(Critical Survey of Literature for Students)

The timber merchant George Melbury spares no expense in educating his only daughter, Grace. She was away from home for one year, and he is eagerly awaiting her return. Giles Winterborne, a traveling farmer and apple grower, also looks forward to Grace’s homecoming. Mr. Melbury wronged Giles’s father many years before; to atone for this, he half promises Giles that he should have Grace for his wife.

When Grace returns, it is immediately evident that she is much too cultured and refined for the ways of a simple farmer. However, Grace knows that her father promised her to Giles, and she means to go through with it even though she shrinks a little from his plainness. Mr. Melbury is the most concerned. He is an honorable man and likes Giles, but he loves his only child above everything else. He cannot bear to see her throw herself away when she can marry better.

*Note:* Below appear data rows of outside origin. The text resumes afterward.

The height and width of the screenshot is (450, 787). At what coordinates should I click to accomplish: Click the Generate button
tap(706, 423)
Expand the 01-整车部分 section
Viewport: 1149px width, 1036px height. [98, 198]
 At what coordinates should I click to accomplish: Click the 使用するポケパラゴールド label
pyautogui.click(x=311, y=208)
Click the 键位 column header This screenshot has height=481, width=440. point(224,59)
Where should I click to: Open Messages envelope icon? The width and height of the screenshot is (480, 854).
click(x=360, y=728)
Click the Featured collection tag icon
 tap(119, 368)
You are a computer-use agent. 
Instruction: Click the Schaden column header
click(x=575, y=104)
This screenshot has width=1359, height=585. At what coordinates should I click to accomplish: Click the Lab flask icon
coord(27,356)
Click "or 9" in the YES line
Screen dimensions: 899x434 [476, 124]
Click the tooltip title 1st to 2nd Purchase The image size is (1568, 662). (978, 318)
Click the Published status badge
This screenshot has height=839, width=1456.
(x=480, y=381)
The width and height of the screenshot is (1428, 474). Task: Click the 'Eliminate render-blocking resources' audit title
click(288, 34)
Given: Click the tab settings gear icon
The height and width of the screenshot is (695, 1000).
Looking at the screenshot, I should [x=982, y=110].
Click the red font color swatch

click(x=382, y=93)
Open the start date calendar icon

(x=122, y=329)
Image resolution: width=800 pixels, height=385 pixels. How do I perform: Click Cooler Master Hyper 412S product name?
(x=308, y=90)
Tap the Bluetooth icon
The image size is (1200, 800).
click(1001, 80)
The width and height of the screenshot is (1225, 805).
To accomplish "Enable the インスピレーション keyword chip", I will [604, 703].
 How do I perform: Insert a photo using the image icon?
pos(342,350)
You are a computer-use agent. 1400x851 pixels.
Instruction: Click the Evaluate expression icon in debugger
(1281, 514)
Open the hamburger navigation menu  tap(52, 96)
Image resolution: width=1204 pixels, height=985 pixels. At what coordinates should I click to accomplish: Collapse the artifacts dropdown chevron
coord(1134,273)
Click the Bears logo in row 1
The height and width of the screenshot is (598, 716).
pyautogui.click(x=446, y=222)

Giles agrees that he is not worthy of Grace, and so the three vacillate, no one wanting to make a decision. Then through a series of unfortunate and unforeseen circumstances, Giles loses the houses that ensured his livelihood. His loss decides the matter. Although Mr. Melbury can easily support them both, it is unthinkable that such a lady as Grace should be tied to a man without a steady income. However, when her father tells her that she must forget Giles, Grace finds herself for the first time thinking of her would-be lover with real affection.

The local doctor, Edgar Fitzpiers, is the descendant of a formerly fine family and in his own right a brilliant and charming man. The local folk thinks he consorts with the devil, for he performs many unusual experiments. From the first time that Edgar sees Grace, he is enchanted with her beauty and her bearing. At first, he thinks she must be the lady of the manor, Mrs. Charmond, for he cannot believe that the daughter of a merchant can be so well-educated and charming. Before long, the two young people meet, and Edgar asks Grace’s father for her hand. Mr. Melbury gladly gives his permission, for Edgar is far above Grace in position. Despite his sorrow at disappointing Giles and at failing to keep his pledge, Mr. Melbury encourages Grace to accept Edgar. She always obeys her father in all things, so she accepts Edgar even as she realizes that she is growing fonder of Giles by the day.

When the young couple return from a long honeymoon, they settle in a newly decorated wing of her father’s house. Edgar continues his practice. It grows alarmingly smaller, however, for the country folk who once looked up to him now consider him one of their own. He decides that perhaps he should accept a practice in a neighboring town.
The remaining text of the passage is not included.